Allegheny College Professor of English and Women’s, Gender, and Sexuality Studies M. Soledad Caballero’s first collection of poetry, I Was A Bell, has received several prestigious awards, including the:
- 2022 Outstanding Book from the International Association of Autoethnography and Narrative Inquiry
- 2022 Benjamin Franklin Award Silver Winner from the Independent Book Publishers Association
- 2022 Juan Felipe Herrera Best Poetry Book Award – One Author in English
- 2019 Benjamin Saltman Poetry Award
“My book focuses on family, memory, childhood, immigration, and illness — these are large ideas that many readers could relate to and find a connection. I also write about my love of birds, especially birds of prey,” says Caballero, who joined the Allegheny faculty in 2002. “Overall, the collection is a love letter to memory and what it might mean to heal and love.”
Throughout I Was A Bell, Caballero addresses how memory acts as a continuous stream — a theme she says stems from her training as a British Romanticist.

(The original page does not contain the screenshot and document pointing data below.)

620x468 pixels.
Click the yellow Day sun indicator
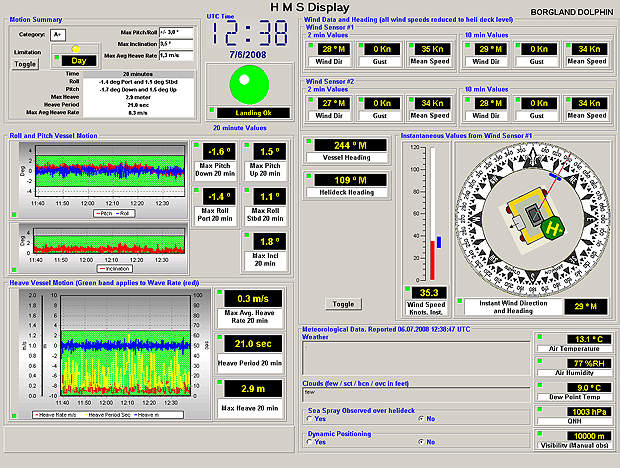point(75,48)
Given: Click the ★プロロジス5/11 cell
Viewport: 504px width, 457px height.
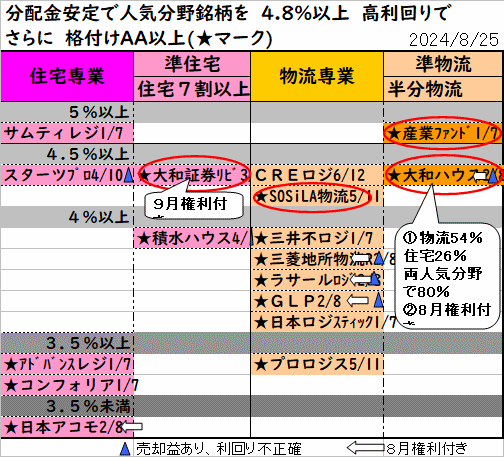Looking at the screenshot, I should click(317, 364).
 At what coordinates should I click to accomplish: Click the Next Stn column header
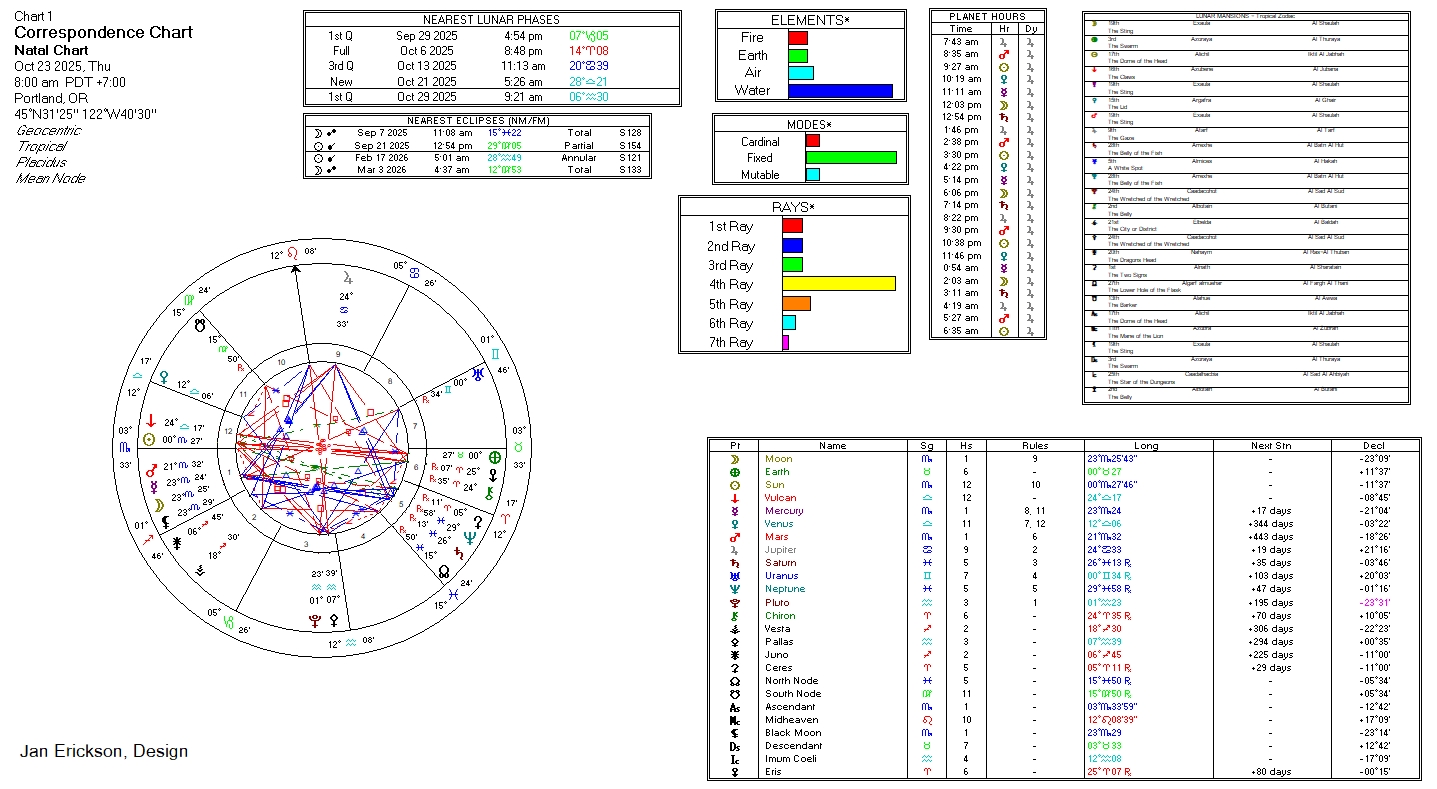[1270, 446]
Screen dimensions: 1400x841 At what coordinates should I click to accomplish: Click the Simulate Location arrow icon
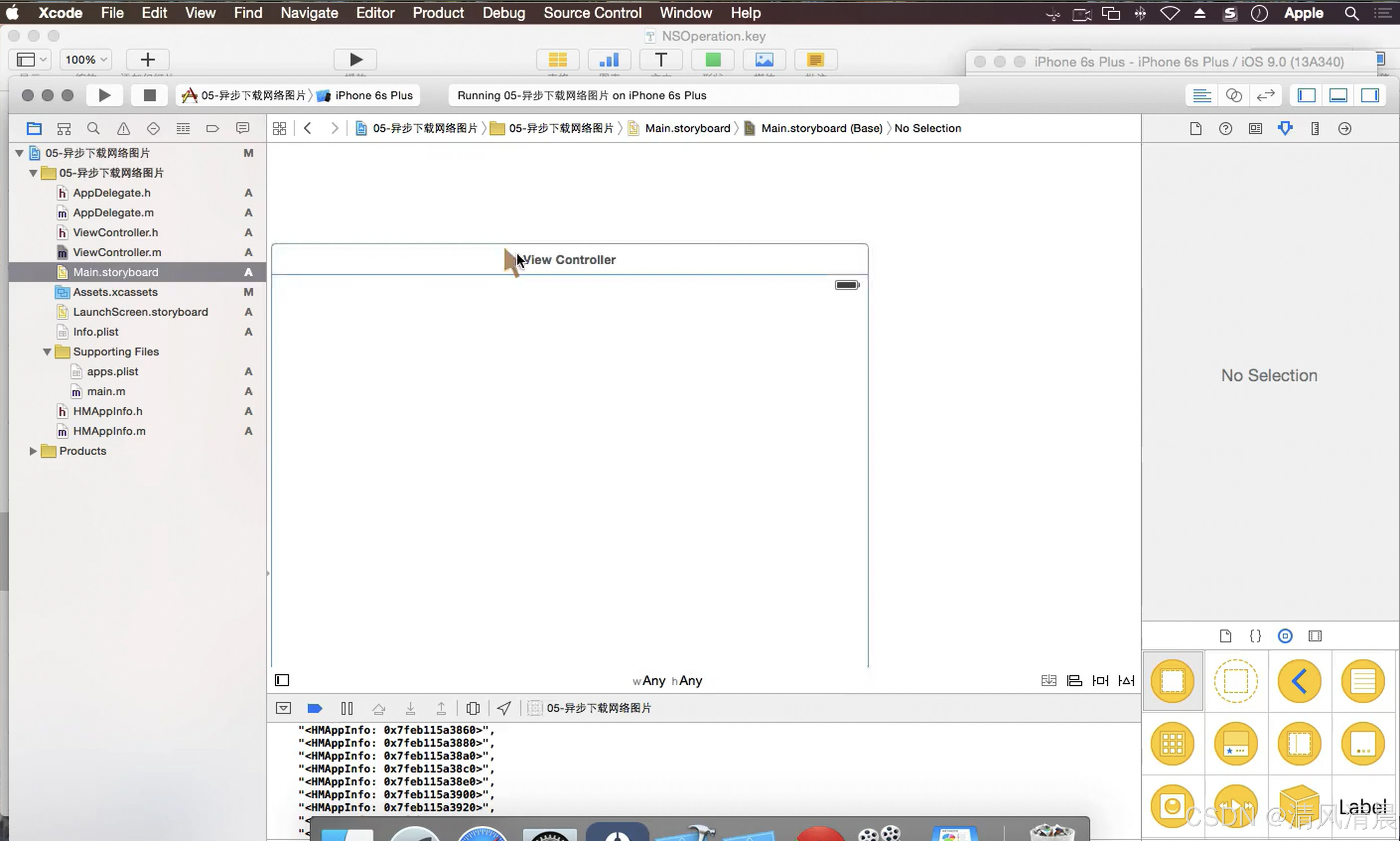click(504, 708)
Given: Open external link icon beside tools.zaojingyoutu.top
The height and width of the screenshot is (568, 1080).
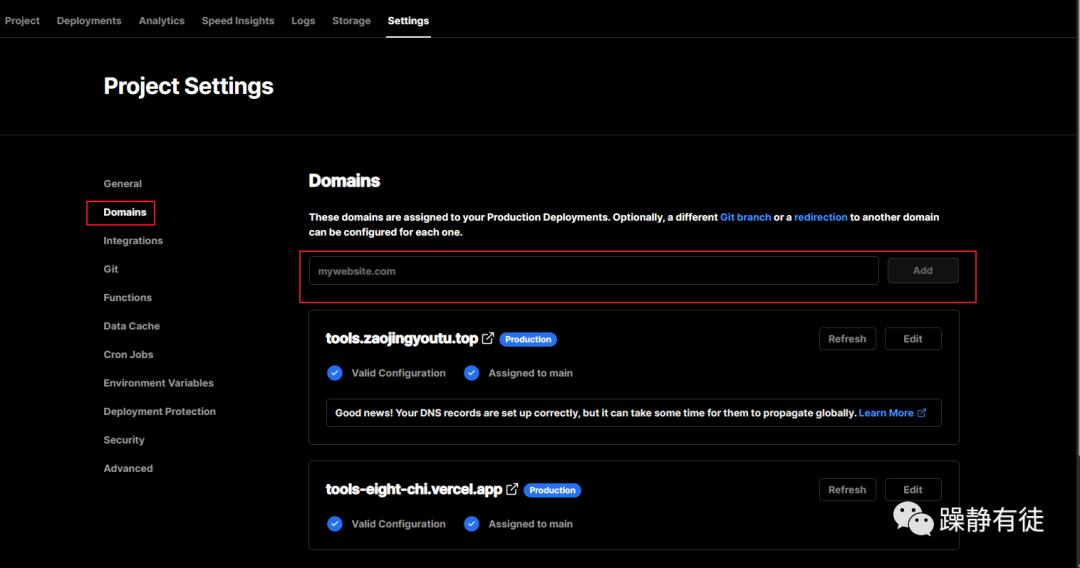Looking at the screenshot, I should (488, 339).
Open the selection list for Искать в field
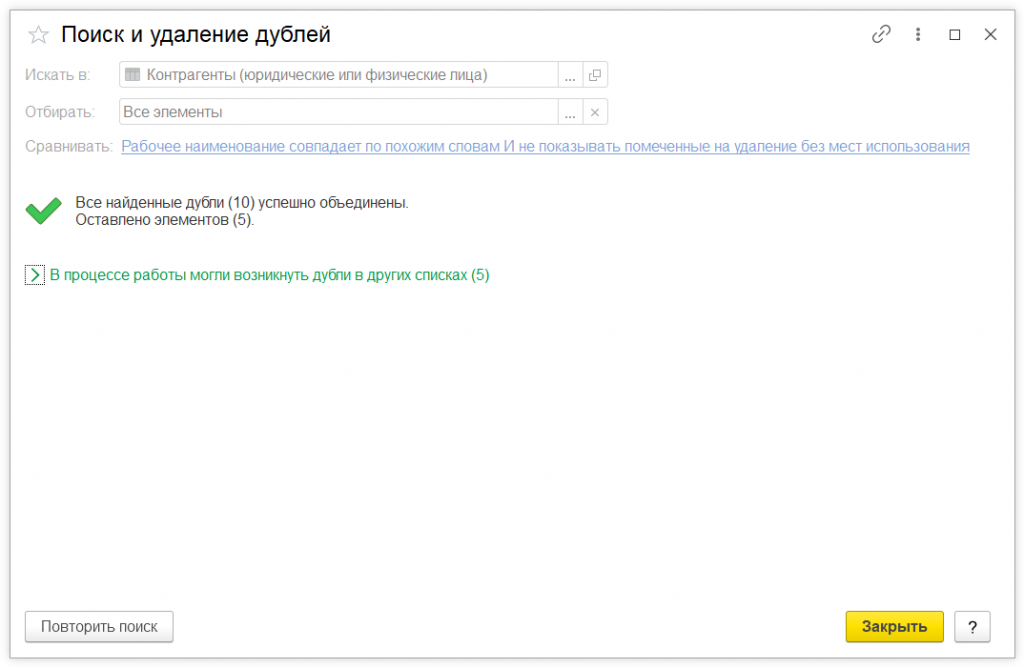Image resolution: width=1024 pixels, height=668 pixels. tap(570, 75)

“I think poetry is a way to remember, a way to put back together, maybe even put things together for the first time — the moments, words, shadows that make it reveal the past and also the present and future,” says Caballero, who received the College’s 2022 Julian Ross Award for Excellence in Teaching.
Caballero adds that her writing benefited from the influence of Professor of Psychology, Aimee Knupsky, who deepened her knowledge of how memory works.
“Doing this exciting work was such a transformative experience for me, and it radically influenced what was possible in my poetry writing,” Caballero says. “I don’t really think my poetry collection would have happened without her influence and the interdisciplinary scholarly work we did together for eight years.”